Children can feel lost during their parents’ divorce, especially when the parents are focused on the legal and financial aspect of divorce. This can often leave the child feeling unnoticed and as if there is no one to support or acknowledge their feelings. 

When the kids return from one parent’s home to the other parent’s home, they can often experience mixed feelings.  If things went well at the custodial parent’s home, the child may arrive at the other parent’s home calmly.  However, when there is stress at one parent’s home, the child may struggle to visit that parent’s home. They may also hold on to those negative emotions when return home to the other parent.  When that happens, they may act out that stress directly or indirectly toward the other parent. 

It is important to create some transition spaces for children to feel safe enough to express their feelings in healthy ways. This can help to prevent the child from holding on to negative emotions and acting out at home or at school. When the child does express intense emotions, however, it is important that the child then engages in self-regulation techniques.  Self-regulation involves calming the entire physical and emotional system to support internal peace for the child. 

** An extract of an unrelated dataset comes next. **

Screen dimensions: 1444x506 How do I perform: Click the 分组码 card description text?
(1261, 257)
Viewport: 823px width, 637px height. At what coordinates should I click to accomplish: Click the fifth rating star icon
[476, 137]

Some examples of safe spaces can include:

  • A corner in the child’s bedroom.
  • A section in a living space.
  • A guest room.
  • The entrance into the home.
  • A designated basement space.
  • A designated space in a garage.

Wherever such a space is created, the space should have items that the child identifies as calming, such as a favorite blanket, a stuffed animal, or any item that can be used to express their big emotions.

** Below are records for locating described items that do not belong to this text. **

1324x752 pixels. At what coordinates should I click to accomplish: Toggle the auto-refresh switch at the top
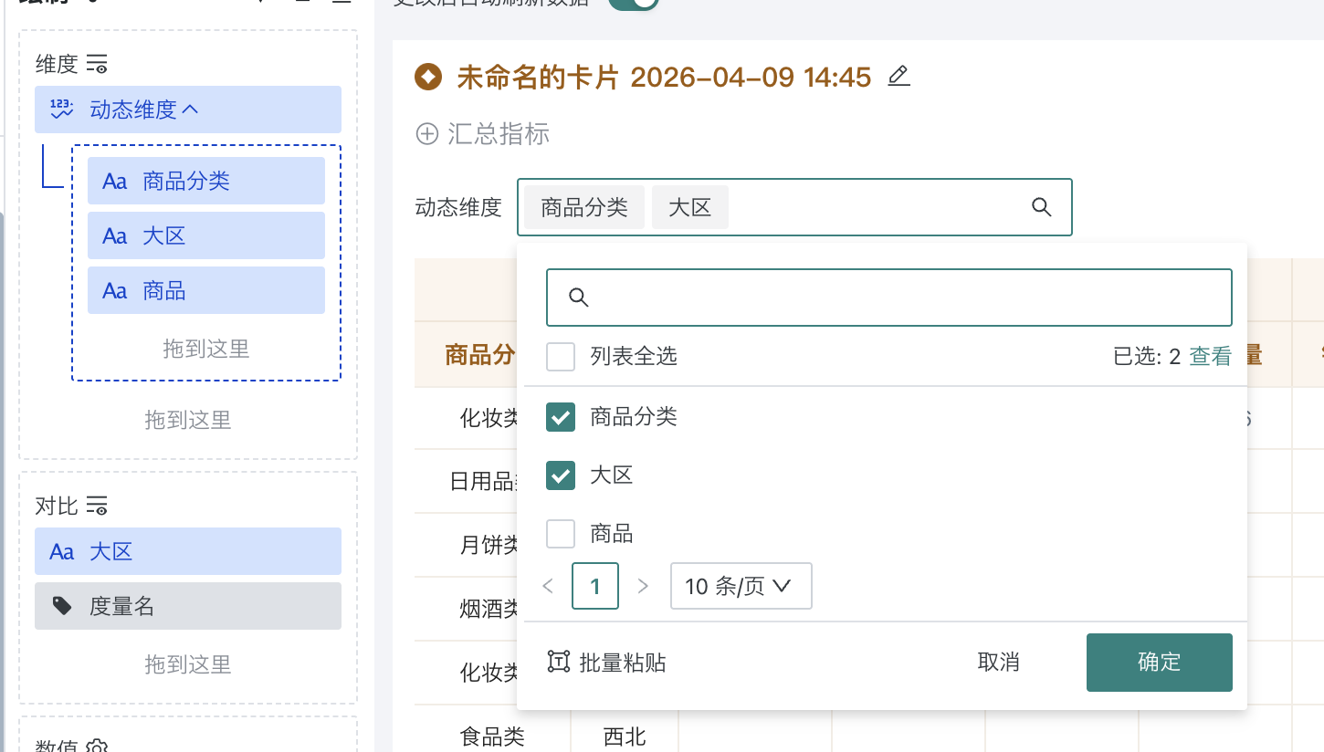coord(634,2)
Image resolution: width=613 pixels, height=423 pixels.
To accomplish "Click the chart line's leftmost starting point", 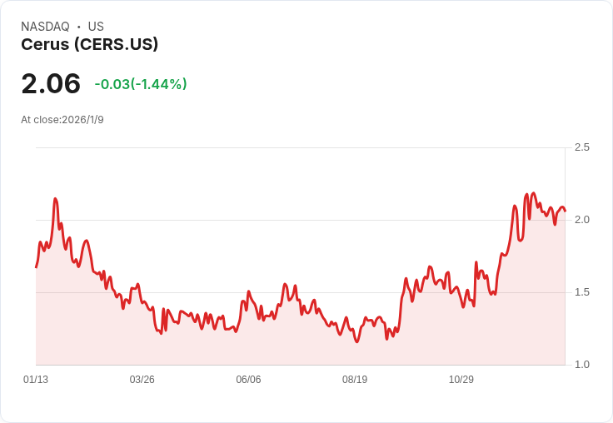I will (36, 267).
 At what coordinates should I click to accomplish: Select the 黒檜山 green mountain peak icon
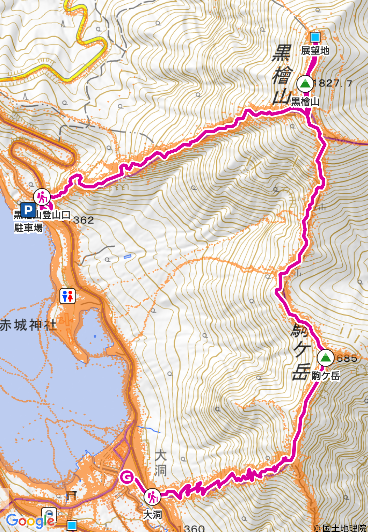(305, 83)
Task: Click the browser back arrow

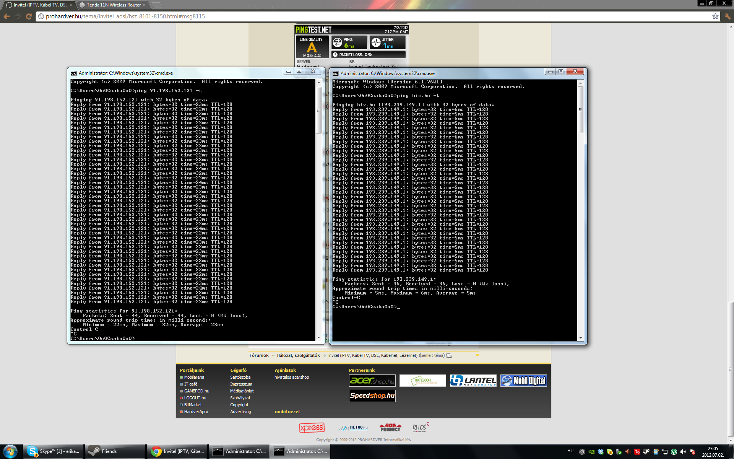Action: pos(6,16)
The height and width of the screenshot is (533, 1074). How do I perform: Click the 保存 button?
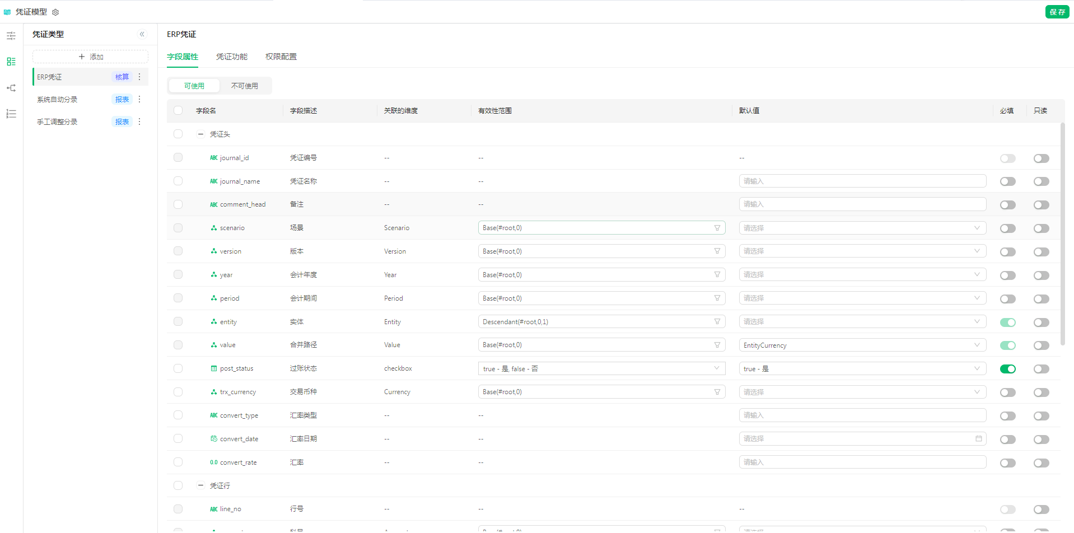[x=1057, y=12]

In addition to calming tools, the child may also need some items to help them express their many feelings. If it is not possible to leave the items in the transitional space, then they can be kept in a storage container that can be made available to the child when needed.

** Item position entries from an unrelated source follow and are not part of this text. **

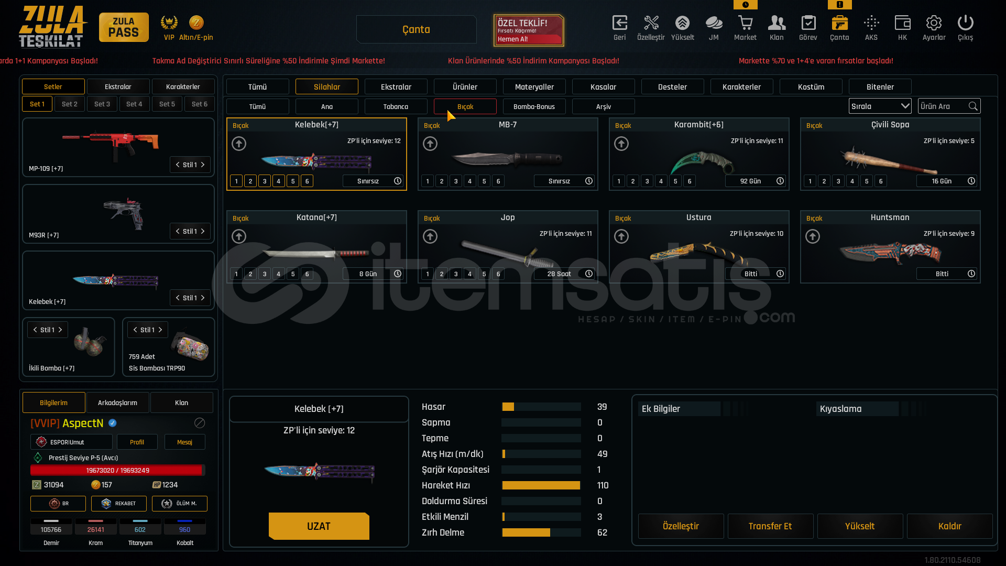Open Ayarlar gear icon
This screenshot has width=1006, height=566.
tap(934, 24)
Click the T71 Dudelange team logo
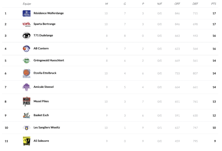The width and height of the screenshot is (222, 151). [26, 36]
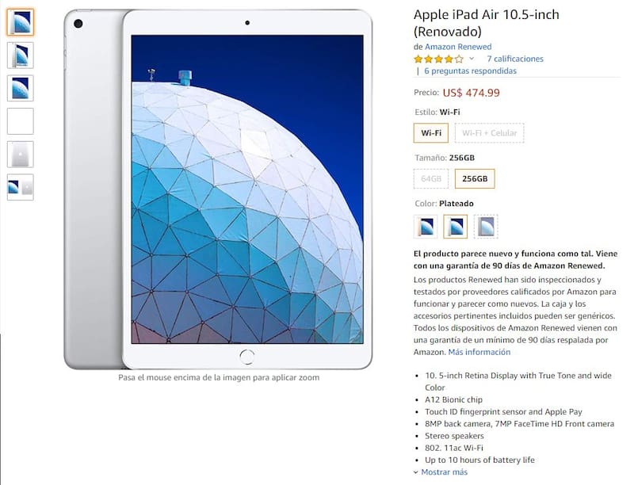The height and width of the screenshot is (485, 634).
Task: Open the 7 calificaciones link
Action: [x=515, y=59]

Some examples of items to have available can include:

  • Crayons and paper.
  • Pillows (large and small).
  • Foam balls.
  • Play dough, model magic, or slime.
  • Sensory items – things to see, smell, taste, and touch.
  • Pool noodles.
  • Favorite stuffed animals or blanket.
  • Weighted blankets.

Crayons will allow kids to draw their feelings onto paper and then tape it to a door or wall.  Foam balls can be used to toss at the emotion drawing. Kids could also say what and who they are angry or upset with as they toss the ball at their emotion drawing.  The pillows can be used for punching or hitting with the pool noodle as the child says what they are angry, jealous, or fearful about.  The pillows can also be used to scream the anger into for the energy release.  All these techniques offer kids a safe and controlled environment to express their feelings and talk about their emotions.

Similarly, stuffed animals, blankets, music, and weighted blankets allow for more comforting self-regulation after utilizing the more expressive techniques listed above.  Some children may also want the parent to hold them at this stage. 

Additional ways to support your child can include:

  • Asking your child/children what they would like to have in this safe transition space.
  • Preparing the child/children to go to that space when they transition back to the custodial parent’s home.
  • Ensuring that the child/children have as much privacy as possible in your home.
  • Encouraging your child/children to try new tools before they need them. For example, invite them to use a pool noodle to hit a pillow and say something that they feel upset about. Or invite them to yell it into a pillow. This will help them feel more comfortable using the tools.
  • Validating their feelings for and with them.
  • Creating the transitions space as part of their routine for transitions.

Each parent’s home is a completely different world for the child, and the child will need to manage their big feelings about the change and the two different home settings.  The transition space provides them a safe place to express the emotional weight they are carrying from one home to the other.  Over time, this space can become a part of their routine and a space that they look forward to being in and releasing difficult feelings and thoughts.